Warriors of Chaos also have some nasty infantry, but also have the nasty Character choices that the High Elves don't have. They can be trusted to do every last bit of dirty work needed in the Combat Phase. Also, the Chaos Magic Phase is ridiculous, involving every last bit of offensive magic needed. Another key point is that the Warriors of Chaos can offer up the numbers to the coalition force with its Marauders.

Both armies have decent movement capabilities to boot. With the Chaos' High AS and the Elves ASF, giving or taking charges is less of an issue (but is almost always beneficial anyway), though making the charges is swung in the coalition's favor because of the decent movement.

Hence, you'd create a force with decent numbers and scary stats; these would be bolstered by a powerful magic phase and an awe-inspiring Combat Phase. The shooting phase would be nil compared to a gunline force, but the other phases would hopefully make up for that. Otherwise, hook Chaos up with a Hellcannon or two and just about all phases should be sound. The magic phase would have Chaos doing the damage while the High Elves do the buffing in preparation for the ensuing close combat.

Downsides: Though they complement eachother in many cases, the Elves are still T3 and expensive and Chaos can just be shot to death. Other armies can still muster up a stronger magic phase, too. Close Combat should still be in the coalition's favor in most cases.

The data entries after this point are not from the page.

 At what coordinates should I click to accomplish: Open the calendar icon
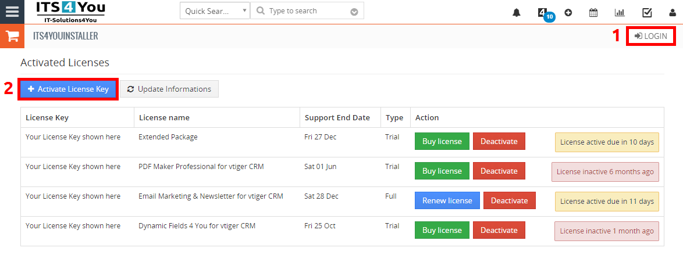pos(593,12)
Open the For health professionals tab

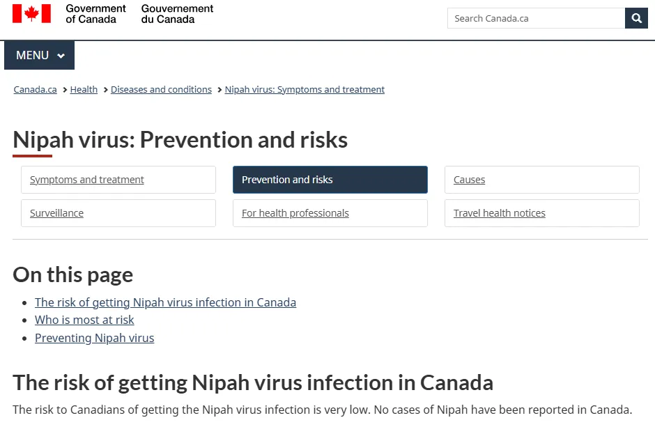click(295, 213)
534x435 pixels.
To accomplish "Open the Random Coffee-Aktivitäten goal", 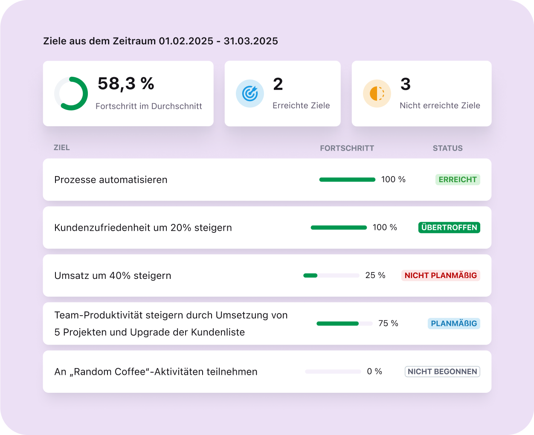I will pos(156,371).
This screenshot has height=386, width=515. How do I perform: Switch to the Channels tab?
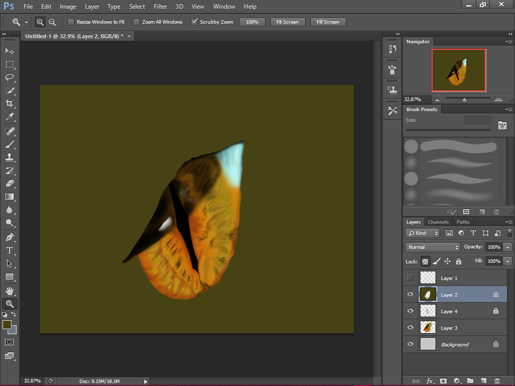coord(438,222)
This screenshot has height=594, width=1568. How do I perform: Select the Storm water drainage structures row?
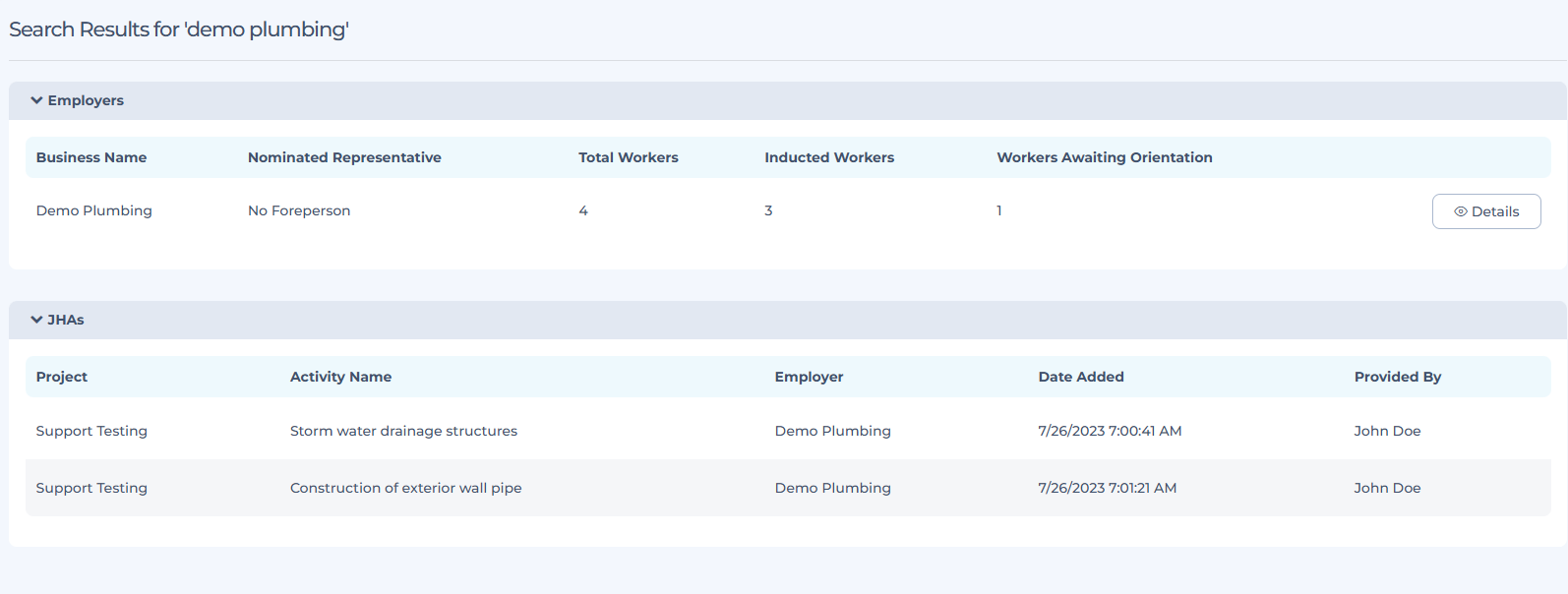pos(403,431)
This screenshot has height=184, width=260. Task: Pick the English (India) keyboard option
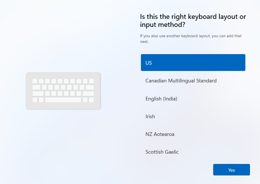point(161,99)
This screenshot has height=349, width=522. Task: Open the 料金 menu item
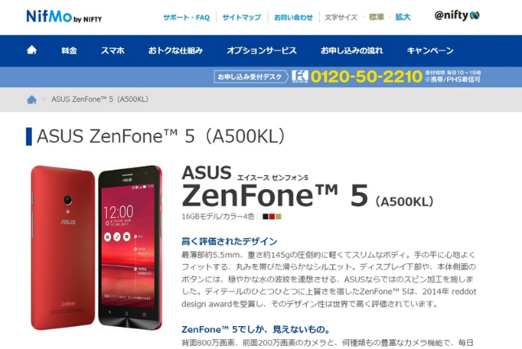point(69,51)
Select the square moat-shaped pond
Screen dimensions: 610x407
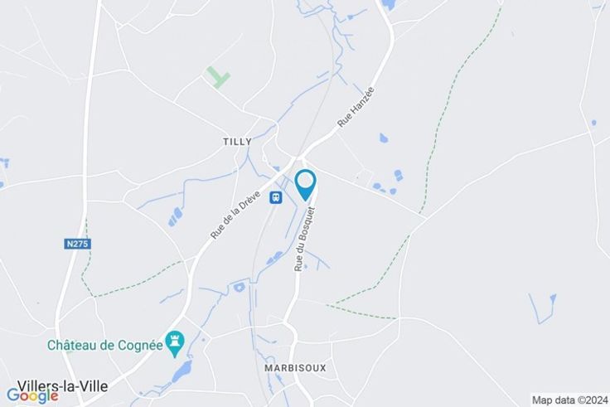coord(239,288)
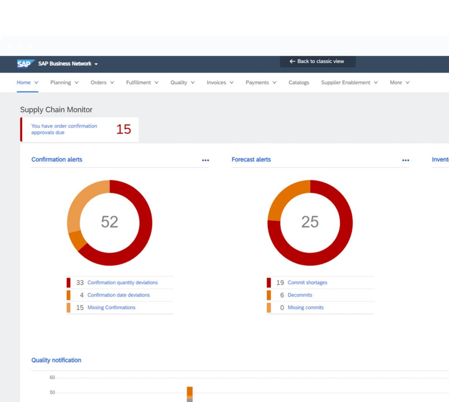Open order confirmation approvals due tile
This screenshot has height=402, width=449.
[x=80, y=129]
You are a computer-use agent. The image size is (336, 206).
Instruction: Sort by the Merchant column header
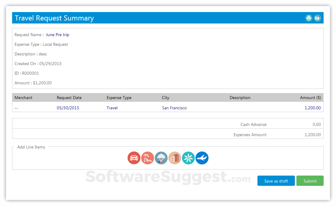pos(23,98)
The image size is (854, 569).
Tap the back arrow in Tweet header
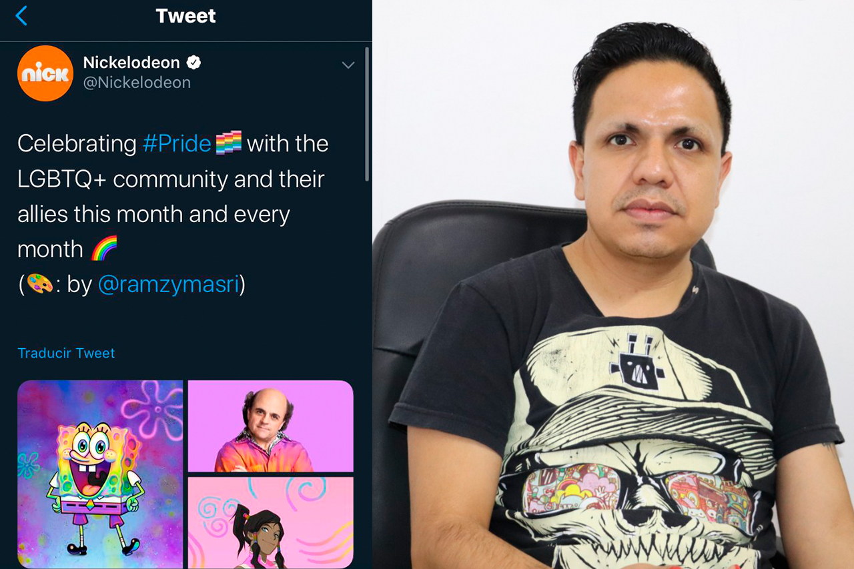21,16
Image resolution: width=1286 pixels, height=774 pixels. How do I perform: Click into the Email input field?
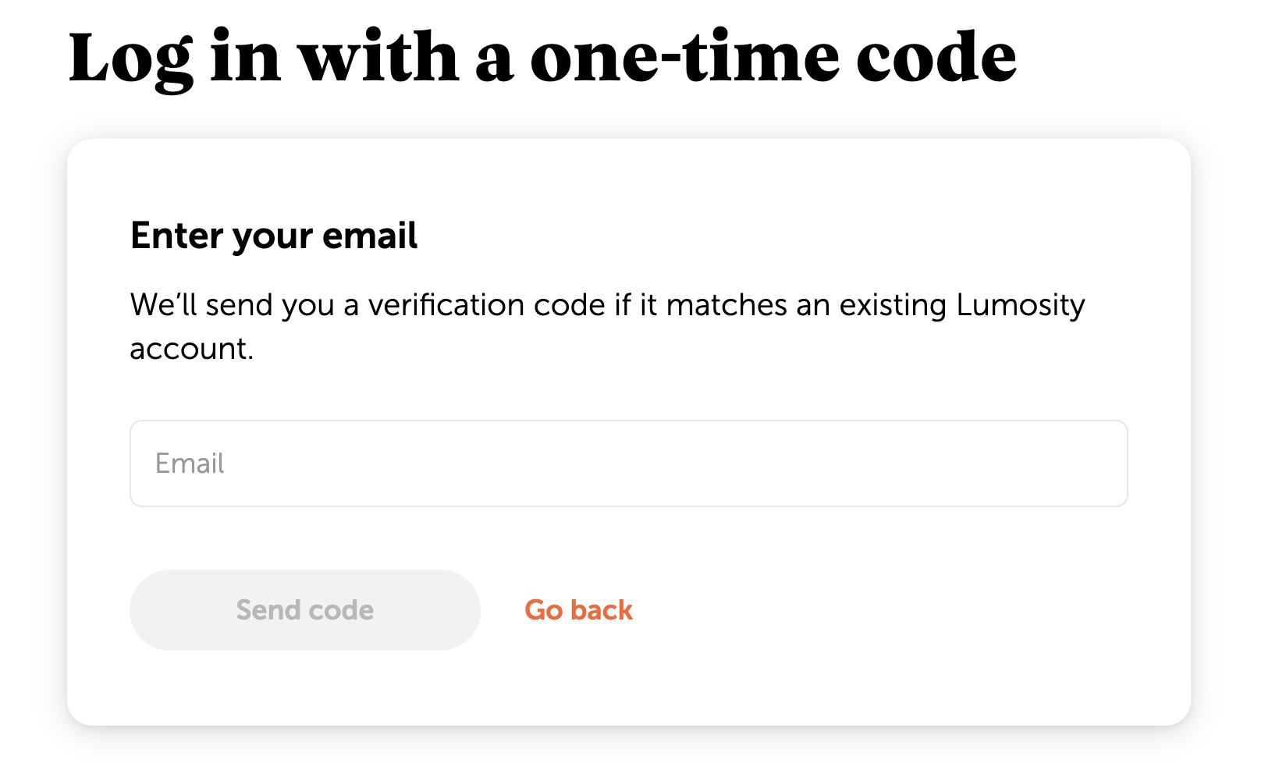(x=628, y=463)
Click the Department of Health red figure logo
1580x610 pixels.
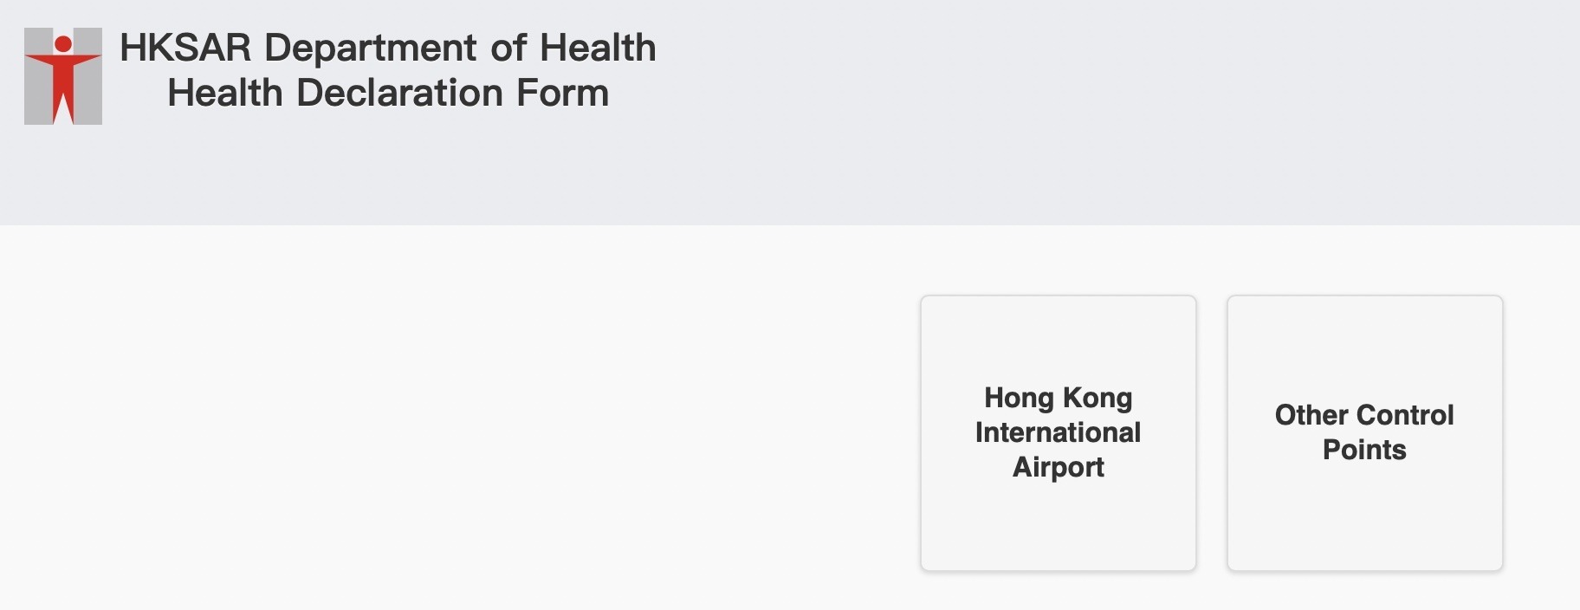click(x=62, y=75)
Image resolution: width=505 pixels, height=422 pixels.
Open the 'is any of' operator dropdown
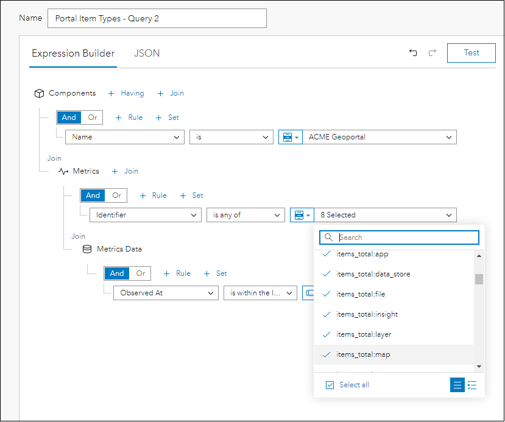click(245, 215)
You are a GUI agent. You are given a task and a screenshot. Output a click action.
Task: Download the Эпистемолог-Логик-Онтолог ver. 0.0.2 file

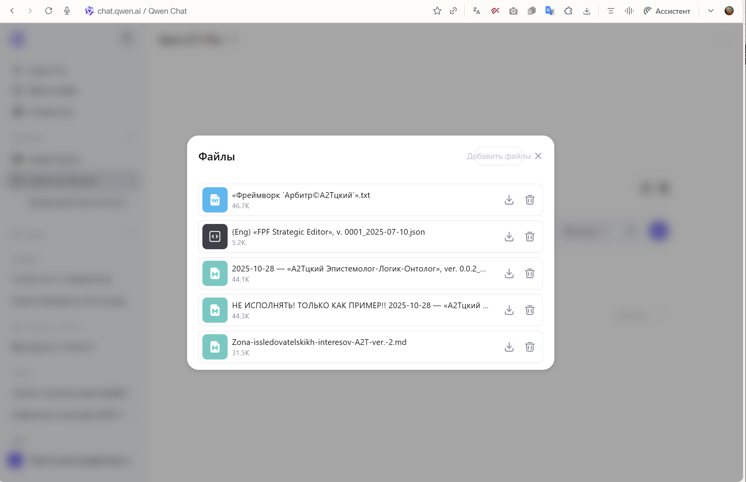pyautogui.click(x=509, y=273)
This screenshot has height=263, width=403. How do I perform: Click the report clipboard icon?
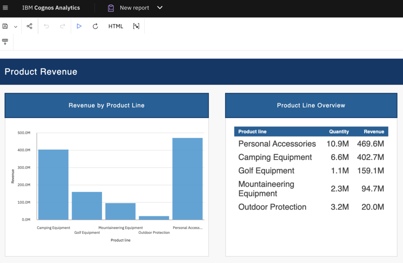[x=111, y=8]
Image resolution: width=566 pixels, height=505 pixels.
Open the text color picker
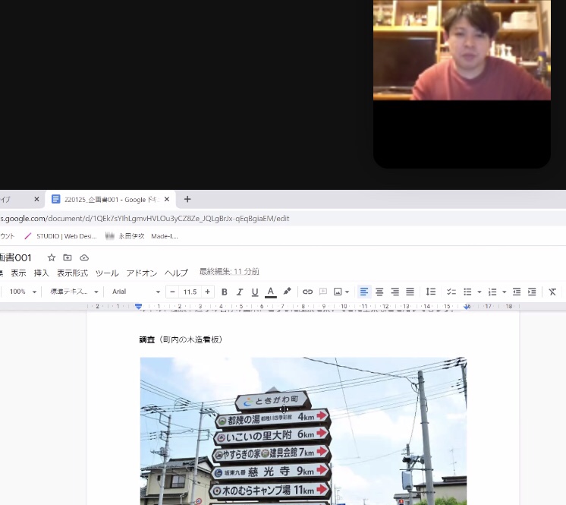pos(271,292)
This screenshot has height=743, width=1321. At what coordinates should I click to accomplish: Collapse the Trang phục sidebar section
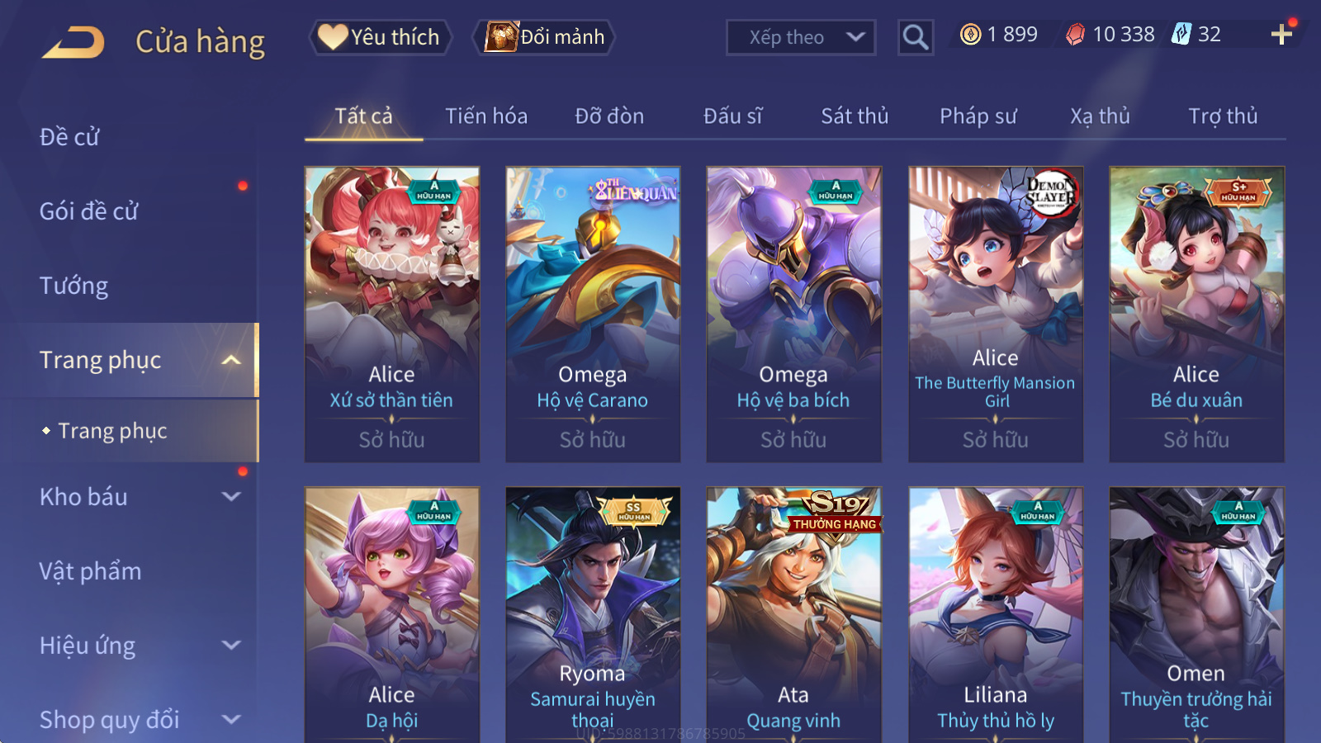coord(231,360)
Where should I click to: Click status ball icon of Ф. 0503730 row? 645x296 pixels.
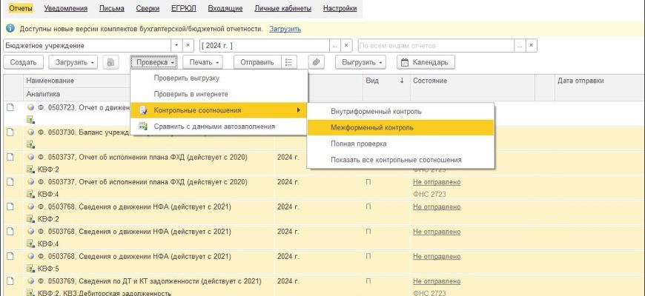tap(31, 132)
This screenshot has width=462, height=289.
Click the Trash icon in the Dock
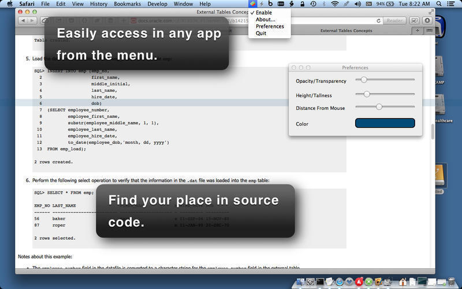click(x=451, y=281)
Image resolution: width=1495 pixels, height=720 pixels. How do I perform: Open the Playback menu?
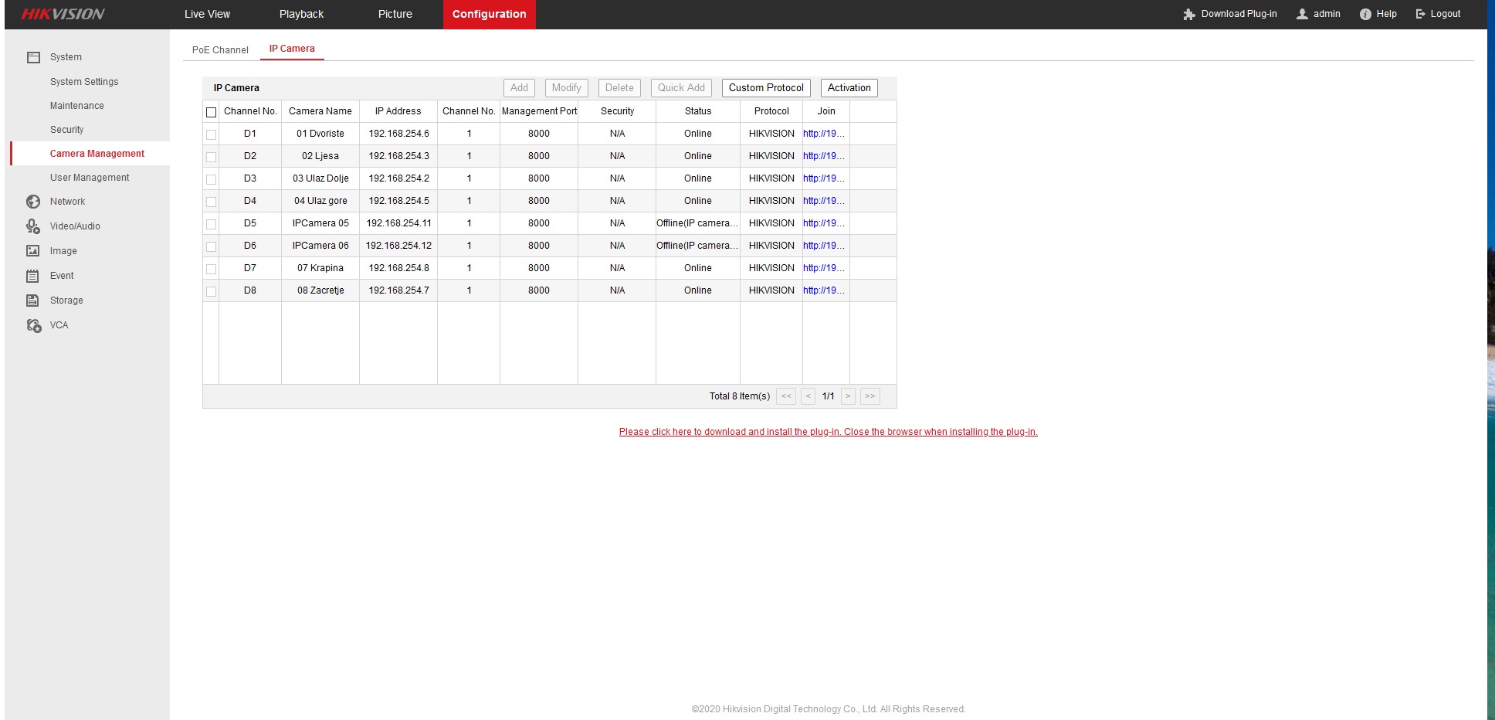point(301,14)
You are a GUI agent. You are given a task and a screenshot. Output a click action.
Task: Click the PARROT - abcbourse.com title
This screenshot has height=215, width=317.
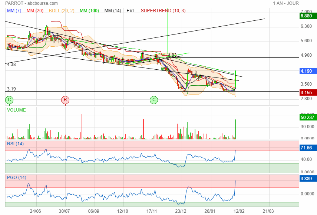[32, 3]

But imagine Archaon and Teclis working together... Poor Galrauch wouldn't know what to do with himself.


----------



## neilbatte (Jan 2, 2008)

Undead and Dark elf is a really scary combo as it combines multiple locking units with highly mobile hammer units. I faced this the other day and it was a total tactical nightmare especially when you factor in fear, flank charges and the sheer damage the elves throw out on the charge. The magic phase wasn't funny either with 2 magic heavy armies generating masses of dice with buffs to.
Undead and Chaos or Deamons would be quite hard to as both armies can do the damage that the undead struggle with while getting the ranks and fear.


----------



## zabo (Dec 19, 2008)

Two races VERY opposite from each other, Or two daemons, yeah lets go with that.


----------